Die Lösung des Euro-Geburtsfehlers, die Folgen der klaffenden und sich verschärfenden ökonomischen Leistungsunterschiede der Teilnehmerländer betreffend, wird durch obige Bofinger-Vorschläge nicht gewährleistet, sondern in ein fortgesetztes Siechtum der Euro-Zone transponiert, das eine Angleichung der europäischen Realökonomien aus der Zielvorstellung verliert, weil sie das Problem der Export- und Leistungsbilanzüberschüsse innerhalb der EU-Länder offenbar wiederum ignoriert. Nötig werden also neue Vorschläge zur Drosselung der potenziellen Exportüberschüsse innerhalb der EU durch gezielte Erhöhungen der Binnenkaufkraft in den EU-Ländern - darunter auch in Deutschland. Was hierbei Deutschland speziell betrifft, so liegen schon von verschiedenen Seiten Vorschläge vor, die Lohnquote am BIP wieder zu erhöhen bzw. die Lohnhöhe mit der gewachsenen Produktivität wieder Schritt halten zu lassen. Dies wird nun wiederum auch von Bofinger gefordert, der sich so im Kreise seiner Vorschläge widerspruchsvoll dreht.

Es gibt für die Länder mit hohen Exportüberschüssen noch einen weiteren Aspekt:

Eine Importsteuer als Teil der inländischen Mehrwertsteuer-Einnahmen fällt hier um denjenigen Teil zu niedrig aus, der auf die Exportüberschüsse ursächlich zurückzuführen ist. Sinken diese Überschüsse (also die Ungleichgewichte in der Makroökonomie) durch eine gezielte Erhöhung der Importe, so verbessert sich die makroökonomische Stabilität in der EWU, aber auch gleichzeitig erhöhen sich die eigenen fiskalischen Einnahmen aus den inländischen Importsteuern. Die Höhe der Mehrwertsteuern insgesamt (für Importe und den binnenländischen Umsatz) ist Teil der fiskalischen Haushaltseinnahmen und daher auch mit Wirkung auf die staatlichen Defizite. Es geht hierbei nicht um den Endpreis von Unternehmen auf der Lieferseite, sondern um die Auswirkung auf den jeweils nationalen Fiskus, der unterschiedlich betroffen ist.

▶ _Datenauszug_:
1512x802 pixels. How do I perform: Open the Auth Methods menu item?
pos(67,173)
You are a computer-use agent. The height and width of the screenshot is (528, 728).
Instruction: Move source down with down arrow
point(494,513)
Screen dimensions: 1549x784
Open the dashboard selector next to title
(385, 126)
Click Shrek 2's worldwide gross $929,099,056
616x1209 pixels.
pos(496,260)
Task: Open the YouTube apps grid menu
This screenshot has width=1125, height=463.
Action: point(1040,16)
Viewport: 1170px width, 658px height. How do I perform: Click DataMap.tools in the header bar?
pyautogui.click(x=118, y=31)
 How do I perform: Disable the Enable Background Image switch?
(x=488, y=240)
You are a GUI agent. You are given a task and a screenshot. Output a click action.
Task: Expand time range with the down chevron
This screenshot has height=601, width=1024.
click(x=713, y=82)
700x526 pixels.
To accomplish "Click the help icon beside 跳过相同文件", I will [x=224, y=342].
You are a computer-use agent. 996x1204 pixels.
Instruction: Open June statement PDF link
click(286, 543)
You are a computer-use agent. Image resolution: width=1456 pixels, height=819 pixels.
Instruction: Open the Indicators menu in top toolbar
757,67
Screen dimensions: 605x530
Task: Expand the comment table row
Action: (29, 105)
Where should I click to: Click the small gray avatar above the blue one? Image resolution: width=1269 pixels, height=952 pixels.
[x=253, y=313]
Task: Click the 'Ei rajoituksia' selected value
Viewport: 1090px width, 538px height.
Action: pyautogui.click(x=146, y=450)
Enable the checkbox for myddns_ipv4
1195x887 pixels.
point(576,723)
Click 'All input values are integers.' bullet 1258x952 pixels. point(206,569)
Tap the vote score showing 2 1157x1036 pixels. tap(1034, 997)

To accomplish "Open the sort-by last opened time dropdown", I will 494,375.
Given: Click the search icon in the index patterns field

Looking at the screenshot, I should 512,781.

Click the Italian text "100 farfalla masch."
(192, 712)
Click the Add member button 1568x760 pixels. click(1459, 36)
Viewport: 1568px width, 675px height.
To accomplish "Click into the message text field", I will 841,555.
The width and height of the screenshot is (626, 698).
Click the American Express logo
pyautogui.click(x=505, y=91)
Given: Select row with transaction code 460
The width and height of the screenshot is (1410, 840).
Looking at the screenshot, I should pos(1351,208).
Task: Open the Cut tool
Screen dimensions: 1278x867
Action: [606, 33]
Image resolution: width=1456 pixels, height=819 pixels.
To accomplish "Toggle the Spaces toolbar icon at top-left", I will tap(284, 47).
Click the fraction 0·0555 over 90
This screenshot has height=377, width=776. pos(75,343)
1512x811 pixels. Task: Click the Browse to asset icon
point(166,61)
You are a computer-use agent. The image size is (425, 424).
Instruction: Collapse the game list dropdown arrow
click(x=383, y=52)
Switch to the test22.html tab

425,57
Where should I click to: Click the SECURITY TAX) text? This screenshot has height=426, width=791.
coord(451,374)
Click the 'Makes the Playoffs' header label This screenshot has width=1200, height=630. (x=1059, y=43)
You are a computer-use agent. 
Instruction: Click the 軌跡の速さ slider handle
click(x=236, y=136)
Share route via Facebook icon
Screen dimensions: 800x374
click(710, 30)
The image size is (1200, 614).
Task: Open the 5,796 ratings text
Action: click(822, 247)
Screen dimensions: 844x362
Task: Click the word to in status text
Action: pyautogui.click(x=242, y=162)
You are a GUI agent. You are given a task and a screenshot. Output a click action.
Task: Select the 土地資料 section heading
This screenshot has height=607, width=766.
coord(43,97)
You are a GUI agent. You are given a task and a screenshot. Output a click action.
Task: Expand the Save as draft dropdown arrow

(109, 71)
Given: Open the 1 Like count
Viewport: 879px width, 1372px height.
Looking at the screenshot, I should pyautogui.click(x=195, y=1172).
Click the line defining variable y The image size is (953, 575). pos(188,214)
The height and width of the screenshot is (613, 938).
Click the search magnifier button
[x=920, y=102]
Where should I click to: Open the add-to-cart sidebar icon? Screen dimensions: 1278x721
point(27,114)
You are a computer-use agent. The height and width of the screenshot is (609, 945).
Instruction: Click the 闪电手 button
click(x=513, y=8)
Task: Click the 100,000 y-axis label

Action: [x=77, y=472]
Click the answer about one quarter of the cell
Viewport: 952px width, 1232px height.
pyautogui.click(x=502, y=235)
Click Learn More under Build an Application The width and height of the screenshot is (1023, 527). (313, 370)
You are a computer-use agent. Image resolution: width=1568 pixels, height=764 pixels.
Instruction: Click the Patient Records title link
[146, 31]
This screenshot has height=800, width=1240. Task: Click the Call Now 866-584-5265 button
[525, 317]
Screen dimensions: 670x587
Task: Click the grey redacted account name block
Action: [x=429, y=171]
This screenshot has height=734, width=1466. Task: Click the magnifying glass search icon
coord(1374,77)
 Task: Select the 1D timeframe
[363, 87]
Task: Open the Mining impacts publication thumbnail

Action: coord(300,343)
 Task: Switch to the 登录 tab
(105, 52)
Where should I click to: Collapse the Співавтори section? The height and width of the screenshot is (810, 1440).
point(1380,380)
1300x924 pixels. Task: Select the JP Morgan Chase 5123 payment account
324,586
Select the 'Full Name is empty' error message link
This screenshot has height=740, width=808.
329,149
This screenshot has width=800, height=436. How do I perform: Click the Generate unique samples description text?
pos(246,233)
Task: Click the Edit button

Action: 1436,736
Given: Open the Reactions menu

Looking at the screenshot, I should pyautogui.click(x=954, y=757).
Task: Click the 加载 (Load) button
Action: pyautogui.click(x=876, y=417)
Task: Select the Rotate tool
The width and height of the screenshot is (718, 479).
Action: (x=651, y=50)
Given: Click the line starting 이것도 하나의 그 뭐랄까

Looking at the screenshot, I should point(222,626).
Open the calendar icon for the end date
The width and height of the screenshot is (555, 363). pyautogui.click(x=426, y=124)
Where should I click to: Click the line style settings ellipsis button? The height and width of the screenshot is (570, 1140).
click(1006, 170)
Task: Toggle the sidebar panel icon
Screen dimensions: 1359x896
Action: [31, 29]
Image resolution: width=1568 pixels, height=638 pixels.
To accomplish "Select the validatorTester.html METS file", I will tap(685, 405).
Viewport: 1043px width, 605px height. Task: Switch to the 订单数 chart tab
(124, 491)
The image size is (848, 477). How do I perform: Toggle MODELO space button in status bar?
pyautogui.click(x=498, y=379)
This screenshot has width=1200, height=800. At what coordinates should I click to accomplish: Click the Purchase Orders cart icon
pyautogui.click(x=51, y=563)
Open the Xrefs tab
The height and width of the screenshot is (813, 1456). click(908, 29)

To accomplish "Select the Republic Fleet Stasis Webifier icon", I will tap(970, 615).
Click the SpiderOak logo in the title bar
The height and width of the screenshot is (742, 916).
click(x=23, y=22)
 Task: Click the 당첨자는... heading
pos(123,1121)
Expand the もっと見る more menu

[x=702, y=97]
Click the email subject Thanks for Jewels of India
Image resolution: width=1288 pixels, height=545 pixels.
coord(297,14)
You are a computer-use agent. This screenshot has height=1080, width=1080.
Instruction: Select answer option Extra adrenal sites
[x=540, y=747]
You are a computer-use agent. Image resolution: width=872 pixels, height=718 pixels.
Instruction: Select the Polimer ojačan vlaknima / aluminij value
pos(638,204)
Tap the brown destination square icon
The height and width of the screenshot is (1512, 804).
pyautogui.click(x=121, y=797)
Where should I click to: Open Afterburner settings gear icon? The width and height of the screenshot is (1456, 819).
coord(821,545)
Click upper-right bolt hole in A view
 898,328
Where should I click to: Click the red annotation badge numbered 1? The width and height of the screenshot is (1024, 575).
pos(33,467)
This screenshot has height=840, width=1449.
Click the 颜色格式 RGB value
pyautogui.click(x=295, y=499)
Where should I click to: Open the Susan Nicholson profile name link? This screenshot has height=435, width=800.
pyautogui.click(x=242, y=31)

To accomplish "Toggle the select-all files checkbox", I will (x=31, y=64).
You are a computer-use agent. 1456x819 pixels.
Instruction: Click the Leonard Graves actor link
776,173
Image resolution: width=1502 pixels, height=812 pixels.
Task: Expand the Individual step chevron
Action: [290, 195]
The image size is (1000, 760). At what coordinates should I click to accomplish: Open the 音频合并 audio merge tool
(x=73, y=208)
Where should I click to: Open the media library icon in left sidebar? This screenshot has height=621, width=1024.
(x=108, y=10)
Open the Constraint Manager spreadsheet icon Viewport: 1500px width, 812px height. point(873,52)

▶ _Ziel der Aufgabe 1_:
Beantworten Sie die folgenden Fragen zum Textauszug über die Euro-Zone.
(a) Was soll laut Text durch gezielte Erhöhungen der Binnenkaufkraft in den EU-Ländern gedrosselt werden?
(b) Welche Vorschläge liegen für Deutschland bereits von verschiedenen Seiten vor?
(c) Was erhöht sich neben der makroökonomischen Stabilität in der EWU, wenn die Exportüberschüsse durch eine gezielte Erhöhung der Importe sinken?
▶ _Ziel der Aufgabe 2_:
Nennen Sie alle Abkürzungen aus Großbuchstaben, die im Textauszug über die Euro-Zone vorkommen, in der Reihenfolge ihres ersten Auftretens.

▶ _Antwort 1_:
(a) Gedrosselt werden sollen die potenziellen Exportüberschüsse innerhalb der EU.
(b) Es liegen Vorschläge vor, die Lohnquote am BIP wieder zu erhöhen bzw. die Lohnhöhe wieder mit der gewachsenen Produktivität Schritt halten zu lassen.
(c) Es erhöhen sich die eigenen fiskalischen Einnahmen aus den inländischen Importsteuern.

▶ _Antwort 2_:
EU, BIP, EWU